AVS 56th International Symposium & Exhibition | |
Surface Science | Thursday Sessions |
Session SS1+AS+TF-ThM |
Session: | Surface Science of Hazardous Materials |
Presenter: | H.G. García Flores, University of Nebraska-Lincoln and Los Alamos National Laboratory |
Authors: | H.G. García Flores, University of Nebraska-Lincoln and Los Alamos National Laboratory A.L. Broach, Los Alamos National Laboratory D.P. Moore, Los Alamos National Laboratory D.L. Pugmire, Los Alamos National Laboratory and University of Nebraska-Lincoln |
Correspondent: | Click to Email |
The oxidation of plutonium metal continues to be an area of considerable activity. The reaction characteristics have significant implications for production use, storage, and disposition of this reactive material. Developing an accurate physical model of the structures, oxidation states, and oxygen concentration gradients present during oxidation are essential to understanding this process. Traditionally, the stable oxides of plutonium have been thought to be plutonium sesquioxide (Pu2O3, O/Pu=1.5, Pu3+) and plutonium dioxide (PuO2, O/Pu=2.0, Pu4+), existing in a layered structure on oxidized plutonium metal. Many studies of this system are performed under ultra-high vacuum (UHV) using surface sensitive techniques to probe oxidation states, electronic structure, and surface chemistry.
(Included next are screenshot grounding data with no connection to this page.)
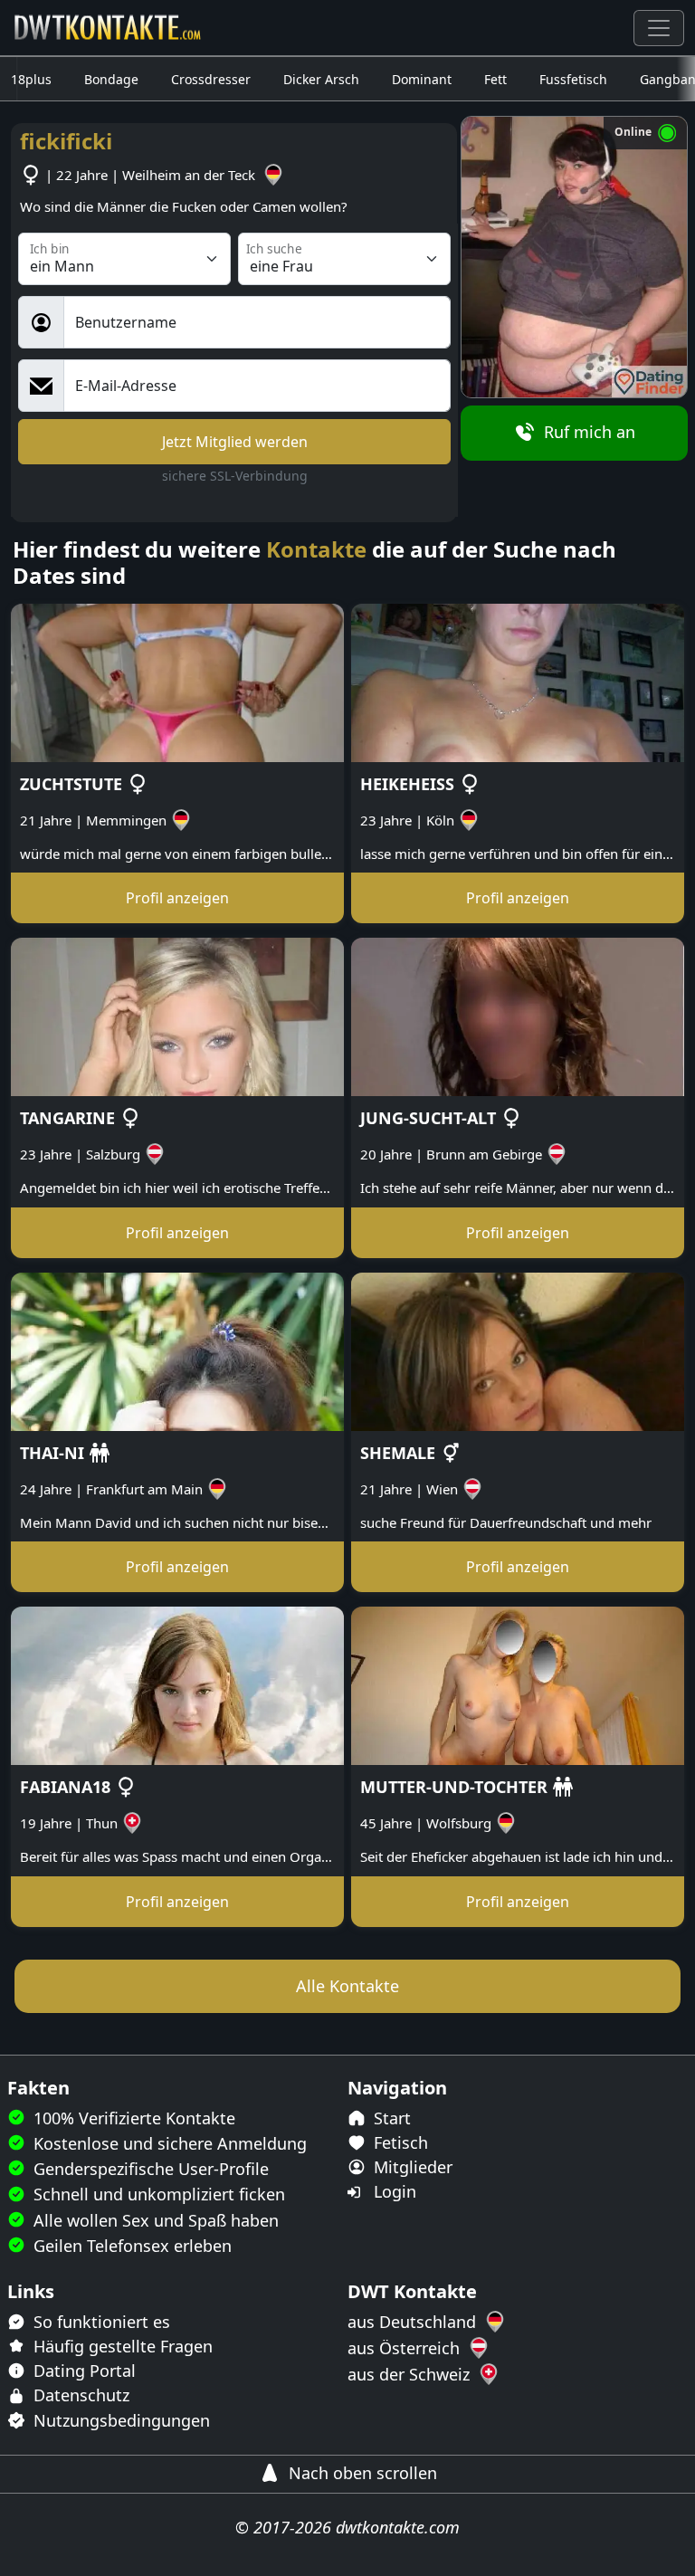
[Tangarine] (177, 1016)
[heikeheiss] (517, 682)
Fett (495, 79)
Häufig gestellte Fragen (121, 2346)
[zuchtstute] (177, 682)
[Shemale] (517, 1350)
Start (390, 2118)
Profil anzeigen (177, 898)
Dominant (422, 79)
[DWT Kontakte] (108, 27)
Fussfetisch (573, 79)
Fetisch (398, 2142)
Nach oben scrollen (360, 2473)
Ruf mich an (587, 432)
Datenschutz (79, 2395)
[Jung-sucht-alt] (517, 1016)
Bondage (111, 79)
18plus (31, 79)
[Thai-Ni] (177, 1350)
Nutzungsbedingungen (119, 2420)
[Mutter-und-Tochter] (517, 1684)
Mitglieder (410, 2167)
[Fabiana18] (177, 1684)
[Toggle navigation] (658, 28)
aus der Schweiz (411, 2374)
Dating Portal (82, 2370)
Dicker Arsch (321, 79)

Here, we report on a detailed study using x-ray photoelectron spectroscopy (XPS) and Auger electron spectroscopy (AES) to measure the relative concentrations of oxygen and plutonium, as well as the resulting oxidation states in the near-surface region. It has previously been shown that under UHV conditions, PuO2 undergoes an auto-reduction reaction to the more stable Pu2O3. The auto-reduction of PuO2 occurs as oxygen diffuses from the surface, through the oxide-film, to the metal-oxide interface.1 The results of this study show a much greater than anticipated extent of auto-reduction and challenge the commonly held notion of the stoichiometric stability of Pu2O3 thin-films, especially in the presence of plutonium metal. The data indicates that a hypo-stoichiometric plutonium oxide (Pu2O3-y) exists at the metal-oxide interface. A new model of the plutonium/oxygen thin-film system will be proposed and its applicability to thicker-films will be discussed.
1 Morrall P, Tull S, Glascott J, Roussel P, 2007 J.Alloys Comp. 444-445 352.